Merci pour ton message.

Oui je vais très bien — personnellement. Mais j’ai tous les jours l’impression de découvrir que la société dans laquelle je vie est plus malade que je ne le pensais. Ce déballage presque quotidien de petits et grands bobos, de copinages, de choix douteux et de processus viciés me fait très mal. Je n’arrive plus à prendre cela avec distance… il y a comme quelque chose qui nous rattrape, quelque chose qu’on a négligé et qui remonte soudainement à la surface.

L’invraisemblable journée d’hier est peut-être en train de devenir une sorte de point tournant — tellement d’images qui cristallisent toutes sortes d’impressions. Un début de haut le coeur. Je ne sais trop, j’ai probablement besoin d’un peu de temps pour réfléchir. Prendre du recul, si c’est encore possible.

J’avais prévu me rendre à Montréal en famille demain pour offrir aux enfants une première expérience de manifestation — sur le thème du bien commun (imprécis, certes, mais ouvert, généreux) ça me semblait une remarquable occasion éducative, une occasion rêvée (et rare) de faire sentir concrètement aux enfants « leur appartenance au collectif », l’existence de la Société. Et voilà que j’irai seul.

On ne sent plus de le faire en famille — après les images que les enfants ont vu à la télévision hier, ils n’ont pas une bonne impression de la chose. Ils comprennent qu’il faut que j’y aille et que je trouve cela important — indispensable — mais ils n’en seront pas partie prenante. J’ai été volé. On m’a confisqué une partie importante du sens de la journée de demain. C’est à l’image de l’ensemble, des dernières semaines et des derniers mois, et ça me reste en travers de la gorge.

Tu es troublée, me dis-tu. Je pense que c’est le bon mot pour décrire aussi mon état d’esprit.

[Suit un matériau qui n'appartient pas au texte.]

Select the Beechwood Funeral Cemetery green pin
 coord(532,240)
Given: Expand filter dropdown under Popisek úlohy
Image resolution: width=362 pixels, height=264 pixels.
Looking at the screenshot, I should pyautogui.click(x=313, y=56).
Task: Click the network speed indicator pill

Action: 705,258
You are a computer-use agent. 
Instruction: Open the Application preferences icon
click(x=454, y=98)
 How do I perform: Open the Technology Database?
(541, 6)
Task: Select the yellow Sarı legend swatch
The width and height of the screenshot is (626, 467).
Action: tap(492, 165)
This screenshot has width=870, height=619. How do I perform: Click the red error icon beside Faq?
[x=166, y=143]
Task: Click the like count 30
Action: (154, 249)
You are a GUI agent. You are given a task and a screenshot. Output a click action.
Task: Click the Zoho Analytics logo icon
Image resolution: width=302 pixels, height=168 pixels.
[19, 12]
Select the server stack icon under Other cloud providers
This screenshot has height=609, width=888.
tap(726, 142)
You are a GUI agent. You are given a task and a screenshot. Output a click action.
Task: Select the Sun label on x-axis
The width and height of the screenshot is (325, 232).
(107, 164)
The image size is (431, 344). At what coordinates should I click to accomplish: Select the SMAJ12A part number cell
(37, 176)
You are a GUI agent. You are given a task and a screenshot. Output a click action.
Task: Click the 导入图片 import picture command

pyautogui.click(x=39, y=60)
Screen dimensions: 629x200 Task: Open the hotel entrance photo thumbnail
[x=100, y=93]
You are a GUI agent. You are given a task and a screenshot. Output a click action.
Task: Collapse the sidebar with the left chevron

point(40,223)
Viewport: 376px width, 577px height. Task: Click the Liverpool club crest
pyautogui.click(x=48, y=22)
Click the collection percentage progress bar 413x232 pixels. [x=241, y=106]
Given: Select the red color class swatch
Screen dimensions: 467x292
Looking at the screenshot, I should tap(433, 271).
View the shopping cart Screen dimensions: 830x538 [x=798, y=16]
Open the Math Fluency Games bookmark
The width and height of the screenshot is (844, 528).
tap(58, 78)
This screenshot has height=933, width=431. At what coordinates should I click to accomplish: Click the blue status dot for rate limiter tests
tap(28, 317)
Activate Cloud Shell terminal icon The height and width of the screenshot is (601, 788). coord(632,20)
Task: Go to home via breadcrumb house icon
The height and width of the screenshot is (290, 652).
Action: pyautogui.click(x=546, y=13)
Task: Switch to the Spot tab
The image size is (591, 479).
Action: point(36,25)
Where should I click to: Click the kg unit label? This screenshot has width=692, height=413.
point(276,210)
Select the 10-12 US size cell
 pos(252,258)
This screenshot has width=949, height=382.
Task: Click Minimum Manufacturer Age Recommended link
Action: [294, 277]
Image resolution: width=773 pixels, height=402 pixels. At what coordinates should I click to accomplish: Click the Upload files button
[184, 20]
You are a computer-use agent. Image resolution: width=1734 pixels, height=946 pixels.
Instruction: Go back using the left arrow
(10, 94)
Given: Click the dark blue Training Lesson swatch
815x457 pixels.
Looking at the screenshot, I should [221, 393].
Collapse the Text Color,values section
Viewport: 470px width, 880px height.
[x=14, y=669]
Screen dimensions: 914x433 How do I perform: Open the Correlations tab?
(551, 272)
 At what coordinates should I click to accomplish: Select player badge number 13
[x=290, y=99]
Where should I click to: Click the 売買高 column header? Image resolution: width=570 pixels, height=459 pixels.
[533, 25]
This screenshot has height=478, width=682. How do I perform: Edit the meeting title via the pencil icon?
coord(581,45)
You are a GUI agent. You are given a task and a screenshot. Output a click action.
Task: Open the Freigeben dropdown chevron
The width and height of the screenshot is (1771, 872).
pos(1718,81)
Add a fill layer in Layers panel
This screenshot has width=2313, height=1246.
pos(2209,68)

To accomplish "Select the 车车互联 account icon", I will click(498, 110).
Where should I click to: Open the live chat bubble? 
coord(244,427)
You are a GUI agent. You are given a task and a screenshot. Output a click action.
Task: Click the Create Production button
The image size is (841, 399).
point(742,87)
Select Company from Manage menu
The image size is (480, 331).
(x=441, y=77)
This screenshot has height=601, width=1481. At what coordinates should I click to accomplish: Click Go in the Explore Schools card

Un trouble dont je ne sais encore trop ce qui ressortira…

À bientôt.

4 réflexions sur “Lettre à une amie

  1. C’est tout à fait cela. Être dépossédée des quelques certitudes qui me restent sur ma société. Troublant. Et ne pas savoir comment se réapproprier cela. Faut-il vraiment tout casser pour reconstruire? Peut-être. Ou peut-être avons-nous collectivement besoin d’une pause.

  2. Oui, le réveil est brutal. C’est grâce aux étudiants, on leur doit une fière chandelle, c’est vrai.
    Je réalise aussi que c’est grâce à la malhonnêteté de Charest également, qui s’est allumé une bombe dans la figure ou tiré une balle dans le pied. Ce sont les résidus de ce même sommeil qui fait qu’il est encore là à se penser crédible en père bienveillant et excédé.

    Le réveil sera brutal pour lui et son entourage. Je fais plus que l’espérer, j’y compte.